WORK REQUIRED: Convert everything in the listing from the line containing "Screen dimensions: 1110x624" down to the line containing "coord(992,13)" into a JSON list of strings, one string per line, leaving out blank lines and the pictures.

ENTRIES SUPPLIED:
---+---

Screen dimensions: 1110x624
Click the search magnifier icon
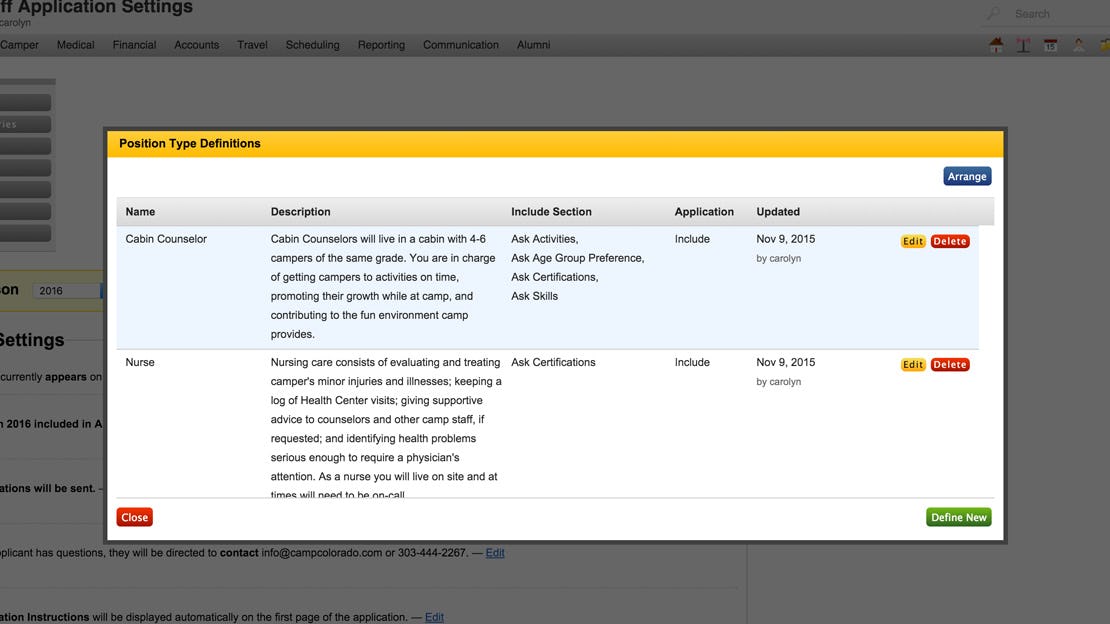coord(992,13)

---+---

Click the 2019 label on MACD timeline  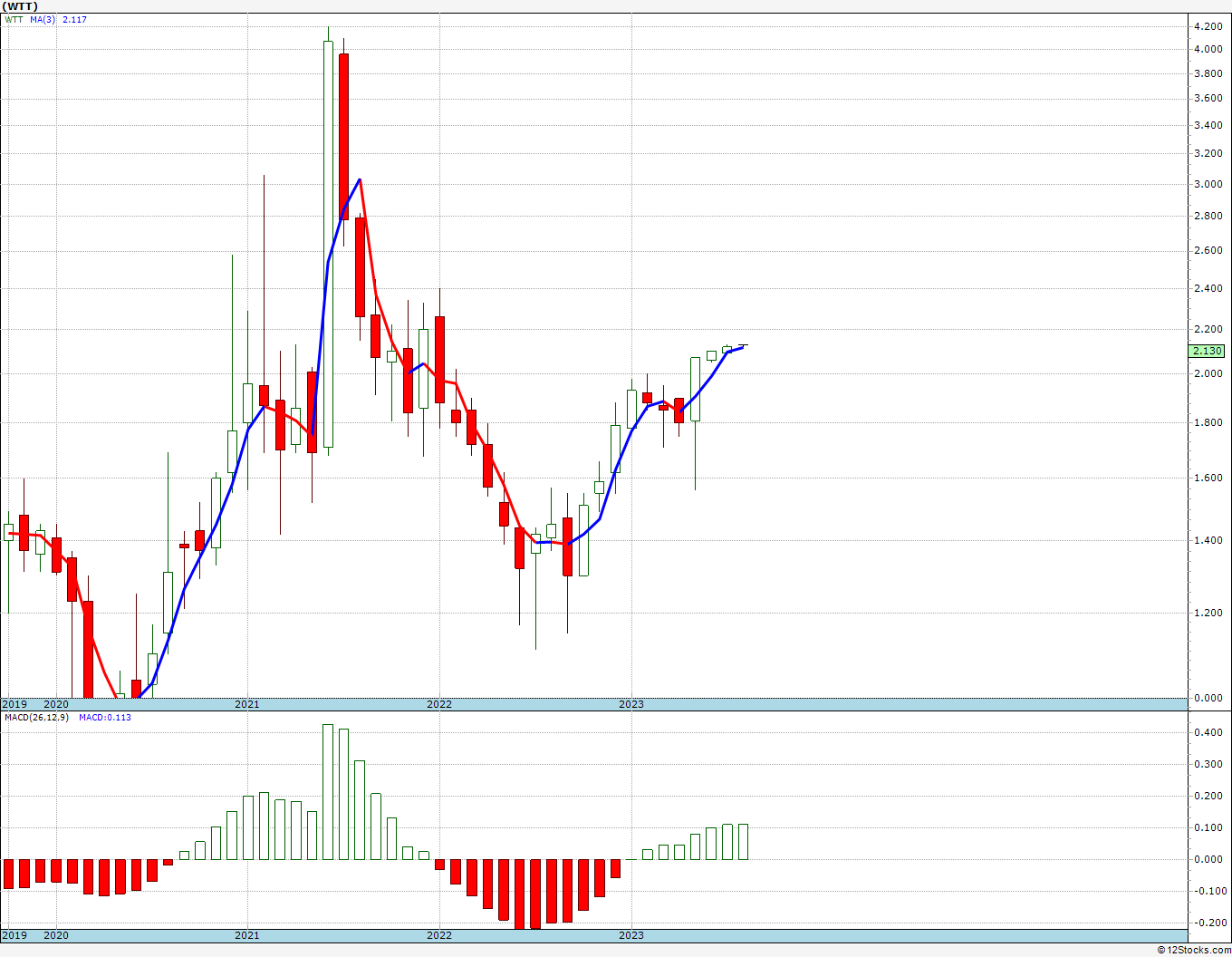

---+---

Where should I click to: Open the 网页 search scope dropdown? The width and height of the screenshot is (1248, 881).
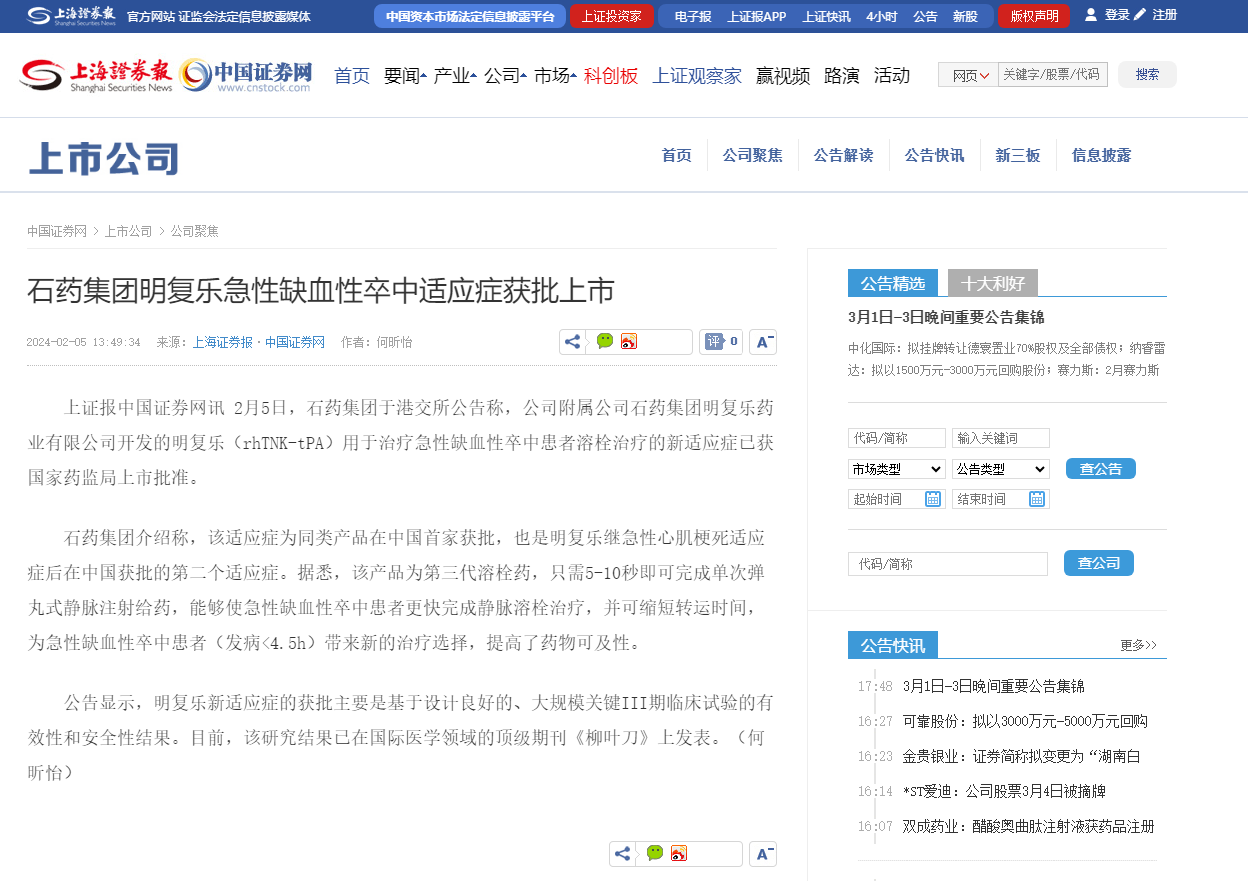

---+---

COMPLETED TASK:
[
  "Screen dimensions: 1110x624",
  "Click the search magnifier icon",
  "coord(992,13)"
]